During Ramadan, many Muslim patients may choose to abstain from food, drink and oral medications from dawn to sunset.Objectives:
This study explored the utility of the Theory of Planned Behavior (TPB) model in predicting community pharmacists' Medication Regimen Adjustment (MRA) behavior for patients during Ramadan.Methods:
A sample of pharmacists was drawn from a recent list of community pharmacies in the Alexandria governorate. A cross-sectional, self-administered survey was completed by community pharmacists to determine their attitudes and behaviors regarding adjustment of medication regimens around Ramadan. Multiple linear regression was used to predict MRA as a function of the TPB constructs and four other factors – “pharmacist initiation of the conversation on MRA,” “number of hours worked,” “age,” and “religion” of pharmacist.Results:
Two hundred seventy-seven (92.9%) of the 298 approached pharmacists participated. While 94.2% reported performing one or more kinds of MRA around Ramadan for at least one patient, the majority of these were for a small percentage of patients.

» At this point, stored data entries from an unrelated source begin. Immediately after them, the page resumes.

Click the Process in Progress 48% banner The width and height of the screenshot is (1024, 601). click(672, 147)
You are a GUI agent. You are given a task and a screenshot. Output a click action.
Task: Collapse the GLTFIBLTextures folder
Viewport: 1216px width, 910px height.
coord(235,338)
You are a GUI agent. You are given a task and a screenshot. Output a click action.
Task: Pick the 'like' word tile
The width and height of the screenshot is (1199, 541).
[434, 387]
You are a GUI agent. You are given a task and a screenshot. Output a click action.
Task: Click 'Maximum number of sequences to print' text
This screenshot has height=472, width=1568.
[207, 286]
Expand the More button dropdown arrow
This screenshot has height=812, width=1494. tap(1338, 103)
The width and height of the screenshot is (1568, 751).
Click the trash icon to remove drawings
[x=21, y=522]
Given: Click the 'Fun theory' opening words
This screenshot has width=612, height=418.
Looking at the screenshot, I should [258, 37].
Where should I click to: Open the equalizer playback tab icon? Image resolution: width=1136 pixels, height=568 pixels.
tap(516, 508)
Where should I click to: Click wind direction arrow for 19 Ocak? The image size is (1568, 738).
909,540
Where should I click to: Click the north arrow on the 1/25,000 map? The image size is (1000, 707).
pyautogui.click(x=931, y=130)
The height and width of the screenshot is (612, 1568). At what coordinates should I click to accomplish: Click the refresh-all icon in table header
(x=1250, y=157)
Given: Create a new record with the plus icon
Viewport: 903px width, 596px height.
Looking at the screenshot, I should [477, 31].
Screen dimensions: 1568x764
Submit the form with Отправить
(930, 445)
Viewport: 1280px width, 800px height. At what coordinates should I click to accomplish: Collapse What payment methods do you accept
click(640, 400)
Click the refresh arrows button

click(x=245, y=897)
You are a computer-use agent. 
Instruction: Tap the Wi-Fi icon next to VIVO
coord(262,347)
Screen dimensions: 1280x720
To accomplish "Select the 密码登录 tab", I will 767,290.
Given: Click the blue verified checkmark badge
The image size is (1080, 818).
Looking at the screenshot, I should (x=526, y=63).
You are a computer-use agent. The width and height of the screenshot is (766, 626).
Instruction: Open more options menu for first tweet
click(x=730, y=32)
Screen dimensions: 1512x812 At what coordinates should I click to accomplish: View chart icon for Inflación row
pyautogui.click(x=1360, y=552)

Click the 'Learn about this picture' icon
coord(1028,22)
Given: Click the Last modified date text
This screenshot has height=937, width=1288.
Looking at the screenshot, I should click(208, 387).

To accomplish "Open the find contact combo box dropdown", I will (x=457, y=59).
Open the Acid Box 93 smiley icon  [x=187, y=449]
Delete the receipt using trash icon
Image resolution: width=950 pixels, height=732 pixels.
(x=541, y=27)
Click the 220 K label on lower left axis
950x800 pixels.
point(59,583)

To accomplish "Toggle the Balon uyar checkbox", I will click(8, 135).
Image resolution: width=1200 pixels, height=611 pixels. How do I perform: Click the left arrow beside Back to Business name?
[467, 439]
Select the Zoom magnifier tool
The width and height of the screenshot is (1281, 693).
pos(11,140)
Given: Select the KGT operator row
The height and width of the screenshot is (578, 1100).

The most common MRA was changing the frequency of taking the medication followed by the dose of the medication, the dosage form of the medication and the medication itself. Statistically significant predictors of MRA in the final model included patient social pressure (PSP) (β = 0.274, P < 0.001), pharmacist perceived behavioral capability (PBC) (β = 0.217, P < 0.001), pharmacist perceived patient benefit (PPB) (β = 0.207, P = 0.001), initiating communication (β = 0.167, P = 0.001) and the number of working hours (β = 0.145, P = 0.005).Conclusions:
The TPB appears to have utility in predicting pharmacists' MRA behavior. Pharmacists may be open to a larger MRA role than they are currently performing. There is a need to prepare pharmacists who are frequently requested to adjust patients' medication regimens to make sure they provide a safe transition for fasting patients into and out of Ramadan.